Residents of Kabul have a war on their own doorstep: The provinces around the Afghan capital have seen an upsurge in violence this year.

But the conflict in Syria was on the minds of demonstrators who marched Sunday in solidarity with the town of Kobani, Syria, currently under siege by Islamic State militants.

Over a hundred Afghans—most of them women—held placards supporting Kurdish fighters defending the city.

Near the end, the article mentions, but dismisses as “conspiracy theory”, the accusations of US involvement in the creation of ISIS:

Conspiracy theories often thrive in Afghanistan, and at Sunday’s protest, many demonstrators expressed the belief that Islamic State was a U.S. creation. Some held placards saying, “Yankee Go Home.”

The article then mentions the BSA without stating that it was also a target of the protest other than citing the “Yankee Go Home” sign.

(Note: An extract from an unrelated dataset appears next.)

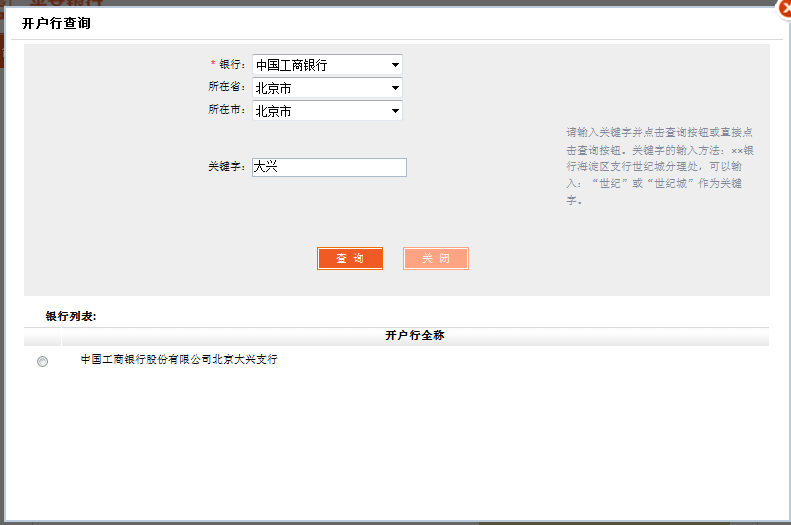Click the 银行列表 section label
Viewport: 791px width, 525px height.
point(71,316)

Pajhwok news agency in Afghanistan reports:

Hundreds attend anti-US/NATO rally in Kabul

KABUL (Pajhwok): Calling the new government as undemocratically elected, hundreds of people on Sunday took to the streets in the central capital Kabul, condemning security accords with the US and NATO.

The protestors, including women, marched from the Cinema Pamir locality to the Maiwand Square in Kabul City.

They called the Bilateral Security Agreement (BSA) with the US and the Status of Forces Agreement (SOFA) with NATO as shackling the nation into chains of slavery.

The protestors claimed permanent US military bases in Afghanistan could be a step towards a third world war.

The protest was organised by the National Solidarity Party. A member of the party, Hafizullah Rasikh told Pajhwok Afghan News the demonstration was aimed at condemning the presence of US/NATO forces in Afghanistan under the BSA and SOFA.

“The new government is not based on people’s votes but a deal brokered by (US president) Obama and (secretary of state) John Kerry,” he added.